* [What is being asked] Your output must consist solely of the lines from the one containing "Open the Games category" through the end of the records, reproduced exactly.

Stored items
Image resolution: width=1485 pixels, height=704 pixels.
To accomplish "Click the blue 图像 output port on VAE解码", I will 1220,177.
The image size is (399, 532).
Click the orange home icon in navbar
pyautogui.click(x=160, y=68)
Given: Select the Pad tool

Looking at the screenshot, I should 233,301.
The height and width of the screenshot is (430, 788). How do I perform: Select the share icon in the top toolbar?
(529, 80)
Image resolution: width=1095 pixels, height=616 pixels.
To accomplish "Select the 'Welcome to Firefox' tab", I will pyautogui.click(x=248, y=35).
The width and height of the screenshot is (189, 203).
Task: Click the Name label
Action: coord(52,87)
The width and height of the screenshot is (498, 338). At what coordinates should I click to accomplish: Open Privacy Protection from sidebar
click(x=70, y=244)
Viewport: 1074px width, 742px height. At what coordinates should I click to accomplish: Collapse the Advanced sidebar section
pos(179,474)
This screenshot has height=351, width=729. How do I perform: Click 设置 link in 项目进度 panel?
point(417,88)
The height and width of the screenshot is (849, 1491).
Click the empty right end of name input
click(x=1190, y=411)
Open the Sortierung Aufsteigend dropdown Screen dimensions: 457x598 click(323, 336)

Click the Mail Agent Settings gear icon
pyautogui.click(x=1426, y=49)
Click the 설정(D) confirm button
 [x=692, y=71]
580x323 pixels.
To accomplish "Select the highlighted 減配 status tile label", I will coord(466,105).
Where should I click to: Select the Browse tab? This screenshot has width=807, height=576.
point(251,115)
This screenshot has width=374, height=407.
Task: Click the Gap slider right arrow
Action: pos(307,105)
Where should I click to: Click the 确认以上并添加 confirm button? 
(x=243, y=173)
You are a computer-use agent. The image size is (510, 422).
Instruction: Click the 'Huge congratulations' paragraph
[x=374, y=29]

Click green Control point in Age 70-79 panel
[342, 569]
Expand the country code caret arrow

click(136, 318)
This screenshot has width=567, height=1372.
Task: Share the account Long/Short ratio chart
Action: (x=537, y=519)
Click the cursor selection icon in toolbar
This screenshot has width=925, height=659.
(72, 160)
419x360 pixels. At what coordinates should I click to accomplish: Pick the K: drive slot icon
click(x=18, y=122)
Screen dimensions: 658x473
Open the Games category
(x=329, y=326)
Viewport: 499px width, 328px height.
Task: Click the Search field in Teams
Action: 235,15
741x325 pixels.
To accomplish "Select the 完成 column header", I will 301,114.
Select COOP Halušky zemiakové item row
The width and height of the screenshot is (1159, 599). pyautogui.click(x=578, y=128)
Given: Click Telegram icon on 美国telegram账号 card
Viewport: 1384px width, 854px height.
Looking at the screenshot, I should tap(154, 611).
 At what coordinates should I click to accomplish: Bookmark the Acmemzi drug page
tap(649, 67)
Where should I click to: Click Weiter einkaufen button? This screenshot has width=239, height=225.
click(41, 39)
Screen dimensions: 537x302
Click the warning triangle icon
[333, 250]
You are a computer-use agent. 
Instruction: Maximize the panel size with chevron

* [Solution below]
Open the Games category
(x=329, y=326)
Viewport: 499px width, 328px height.
Task: Click the Search field in Teams
Action: 235,15
741x325 pixels.
To accomplish "Select the 完成 column header", I will 301,114.
Select COOP Halušky zemiakové item row
The width and height of the screenshot is (1159, 599). pyautogui.click(x=578, y=128)
Given: Click Telegram icon on 美国telegram账号 card
Viewport: 1384px width, 854px height.
Looking at the screenshot, I should tap(154, 611).
 At what coordinates should I click to accomplish: Bookmark the Acmemzi drug page
tap(649, 67)
Where should I click to: Click Weiter einkaufen button? This screenshot has width=239, height=225.
click(41, 39)
Screen dimensions: 537x302
Click the warning triangle icon
[333, 250]
You are a computer-use agent. 
Instruction: Maximize the panel size with chevron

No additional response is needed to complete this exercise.